This week marked 30 days since the Oct. 7 massacre.

Jews traditionally divide mourning into three stages—one week of shiva, 30 days, known as shloshim, and one year, marking the end of the formal grieving period. The idea is that the intensity of the mourning is supposed to ease with the passage of time.

It was difficult to see evidence of any such easing at the main shloshim ceremony that took place at the Western Wall on Monday evening. Hundreds of mourners took their seats in the plaza, some carrying photos of their loved ones, some hugging kids close, others quietly weeping as Rabbi Eitan Eizman, whose two grandsons died fighting off the terrorists, read from Psalms.

Relatives of the dead, some themselves survivors of the Oct.7 terror, rose to light the 1,400 yahrzeit candles placed behind a newly erected monument in the plaza. Several people ran their fingers over the plaque inscribed with the names of the murdered.

IDF Brig. Gen. Dedi Simchi, a former Fire and Rescue commissioner and head of the military’s Home Front Command, recited the ancient kaddish prayer for his son Guy, who was killed during Hamas’s assault on the Supernova music festival near Kibbutz Re’im, and on behalf of the hundreds of other bereaved families.

As the ceremony drew to a close, many in the assembly walked up to stare at the long rows of candles, still trying after a month to absorb the enormity of the tragedy.

Orthodox Jewish performance artist Yaakov Shwekey sang the ancient words from the Passover Haggadah: “And it is this [the Torah] that has stood by our ancestors and for us. For not only one [enemy] has risen up to destroy us, but in every generation they rise up to destroy us.”

There’s a lot of talk among Jews these days about intergenerational trauma. How the horrors experienced by our parents and grandparents affect us. Even before this war, every Israeli, apart from perhaps a handful of young immigrants from western countries, could tell you the pogrom, farhud, expulsion or concentration camp experience that resulted in their ancestors arriving in Israel.

Today, after Oct. 7, every Israeli feels the weight of his own trauma, in addition to that of previous generations, as we grieve and mourn and try to figure out how to live with the threat of neighbors calling for our annihilation.

But after a month, a strange new normal has set in. At Jerusalem’s Machane Yehuda market, many shops are closed, due to the massive call-up of military reservists, the dearth of tourists and a subdued public only now beginning to try to pick up the pieces of normal activities.

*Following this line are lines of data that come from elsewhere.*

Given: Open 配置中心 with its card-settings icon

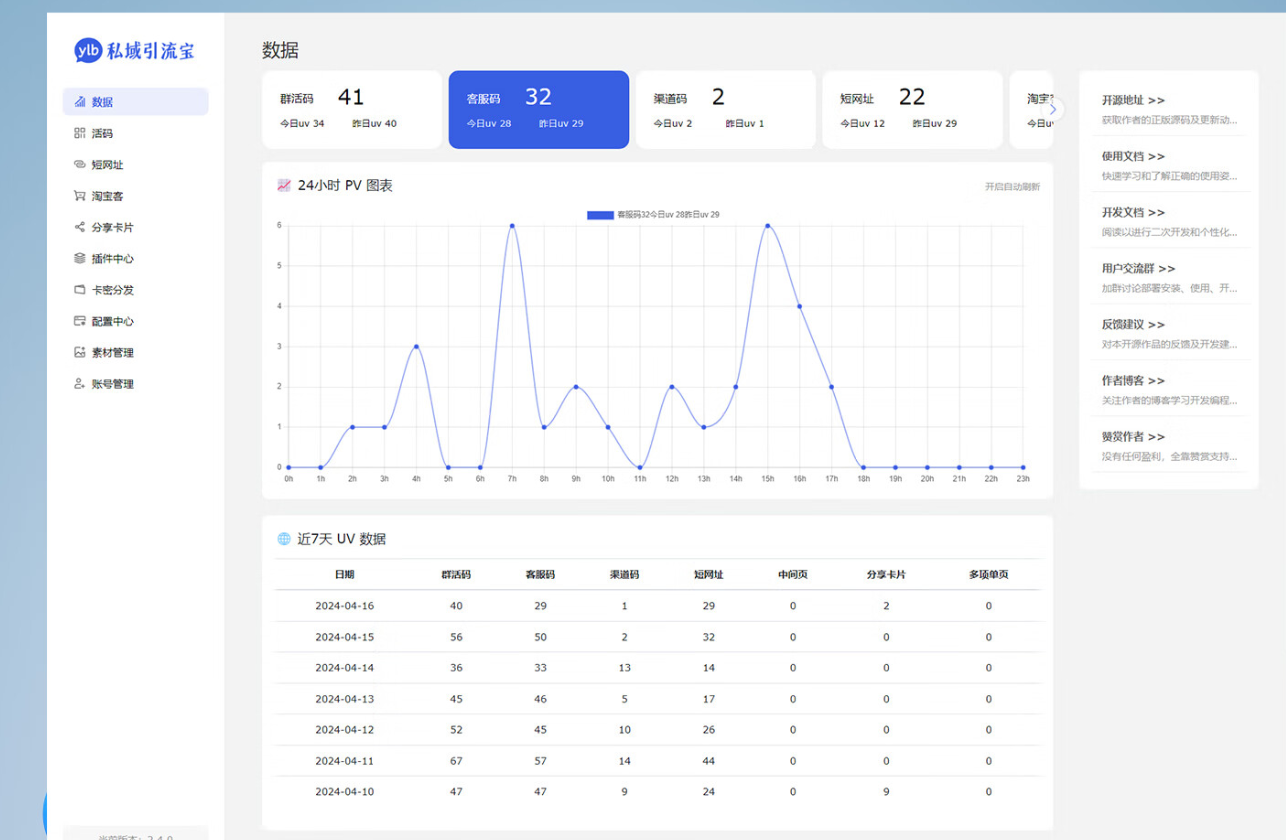Looking at the screenshot, I should tap(80, 321).
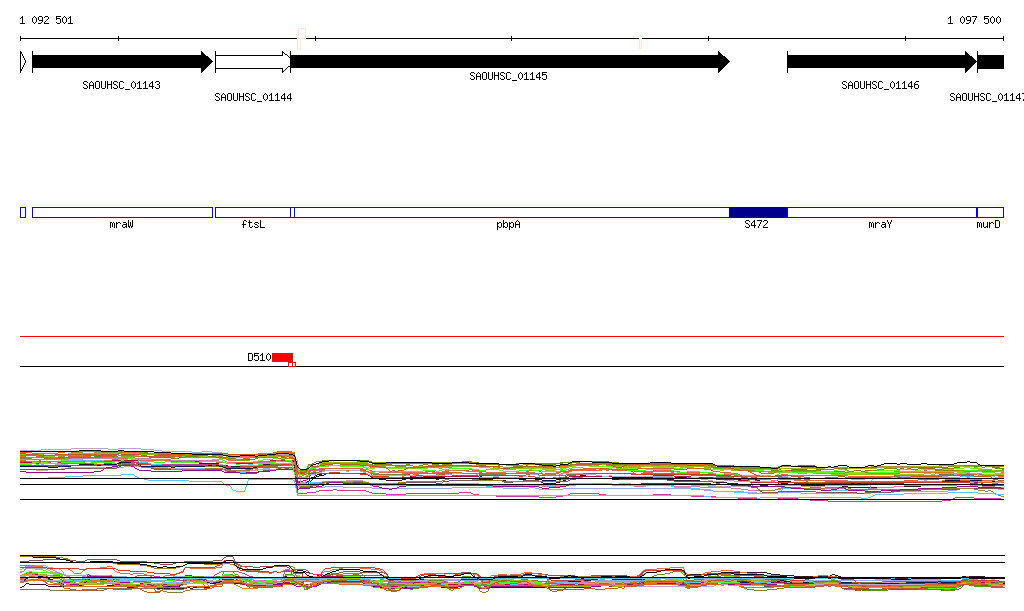1024x611 pixels.
Task: Click the SAOUHSC_01143 black gene arrow
Action: [x=121, y=62]
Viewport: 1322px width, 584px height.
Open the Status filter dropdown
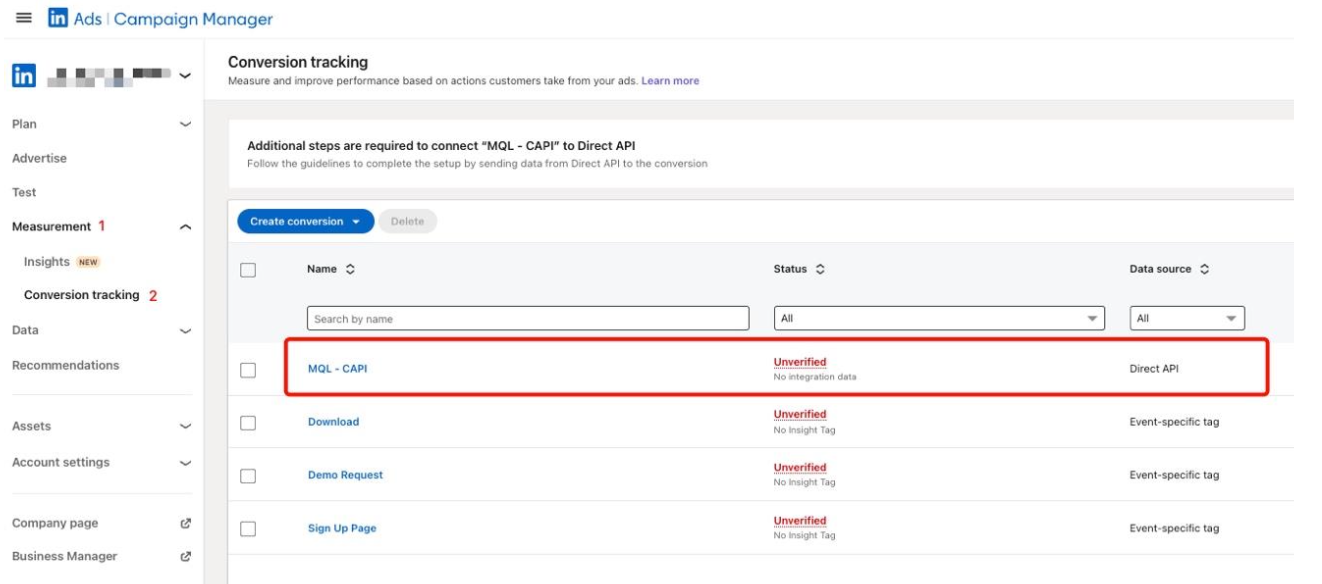[939, 319]
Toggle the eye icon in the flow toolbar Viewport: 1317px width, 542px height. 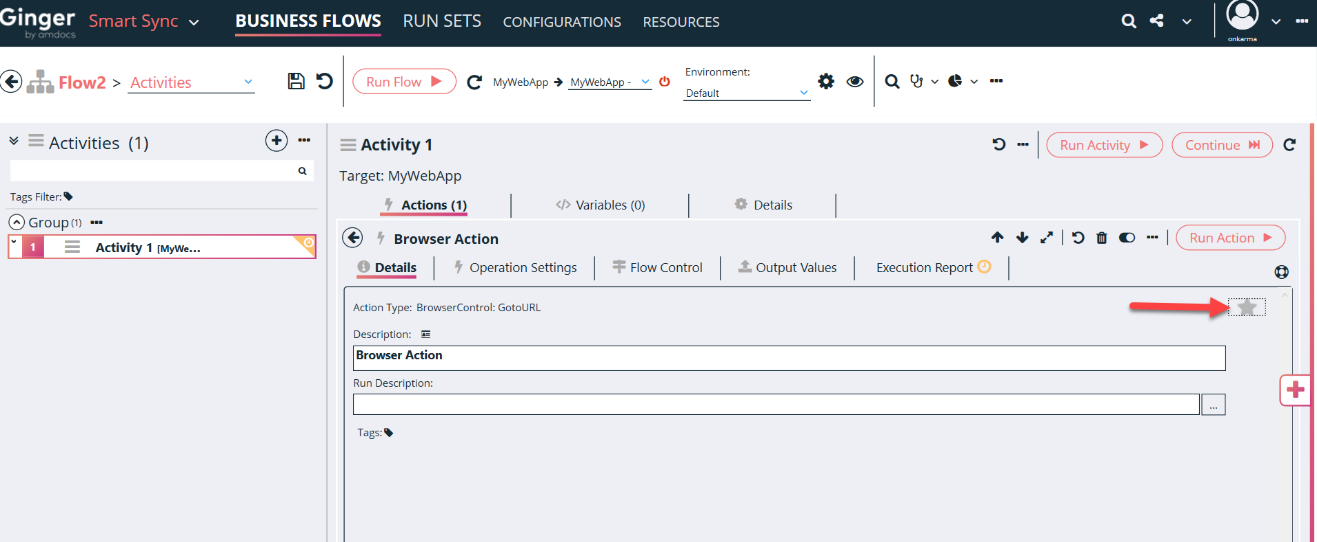(855, 82)
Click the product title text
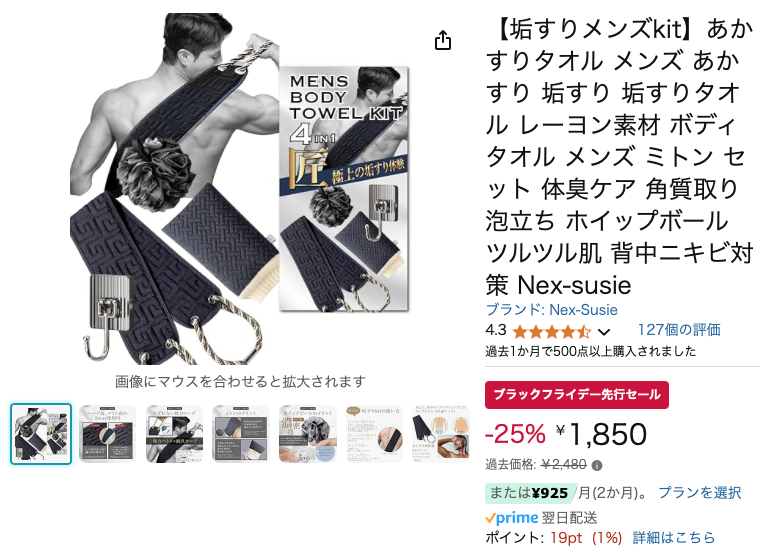The height and width of the screenshot is (552, 774). tap(619, 157)
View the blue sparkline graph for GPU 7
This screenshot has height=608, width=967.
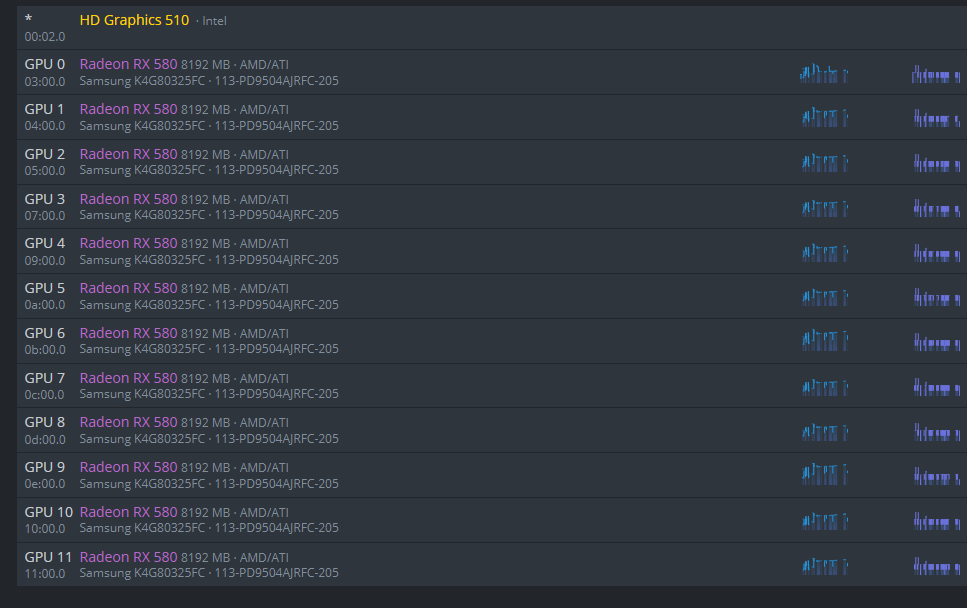coord(824,387)
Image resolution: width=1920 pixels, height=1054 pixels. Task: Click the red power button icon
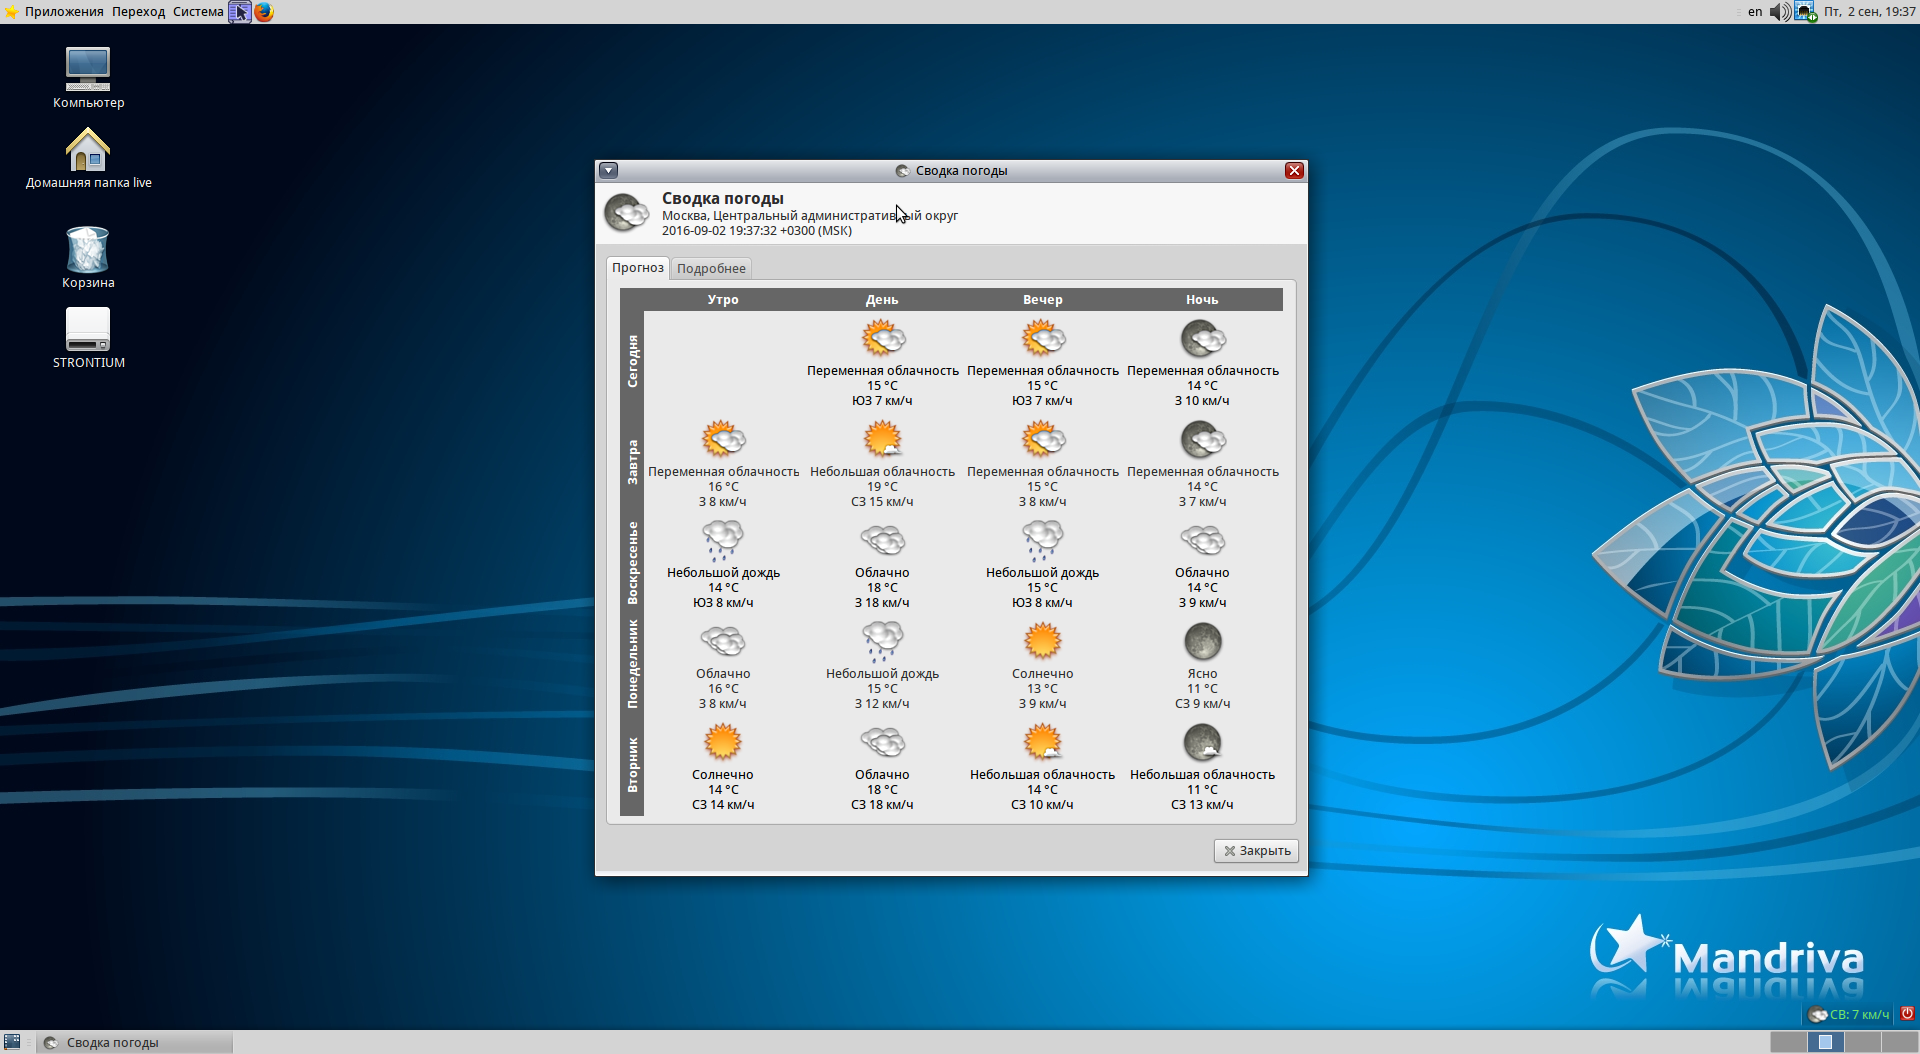1907,1014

The displays of Hanukkah toys and sufganiyot are reminders that the holiday that represents the transformation of darkness into light is coming in three weeks.

On Ben Yehuda street, there’s none of the usual exuberance of yeshiva kids from abroad cramming the ice cream and pizza shops. McDonald’s is closed, as are many of the other stores on the street. Anyone with a small business or in the tourist industry is struggling. Those hardest hit are businesses in the many locations in the north and south that have been evacuated.

Some, like a bakery in Ashkelon, countless farmers and flower growers, have been able to bring their products to outdoor spaces in the safer places in the country, where they’re eagerly snapped up by the rest of us who are anxious to help in whatever way possible.

The last week has brought a trickle of volunteers from abroad, who bring both moral support and the extra hands needed to fill the space left by the foreign workers who fled at the beginning of the war.

Behind every activity there’s the undercurrent of anxiety and concern for the fate of the hostages and for the inevitable death toll of soldiers and security personnel on the front lines. Almost every day brings new obituaries of young heroes who have taken upon themselves the responsibility of defending us and defeating the enemy. The IDF has released the names of 348 soldiers who have died since Oct. 7, including more than 30 who were killed in battle.

Despite their best efforts, there’s still an almost nightly barrage of rockets directed at the Tel Aviv and central Israel region. Hundreds of thousands of people under fire for more than four weeks. Maybe people like former British Prime Minister Boris Johnson and former Australian Prime Minister Scott Morrison, who visited this week, will be able to transmit that reality, which the world media seems reluctant to publicize.

This week is also the anniversary of Kristallnacht, the night the Nazis unleashed a pogrom that killed 91 Jews, destroyed 1,400 synagogues and sent 30,000 Jews, including my father, to concentration camps.

Eighty-five years later, world Jewry commemorates and mourns on this day. Thirty days after Oct. 7, we can only speculate as to how this tragedy will affect our collective consciousness.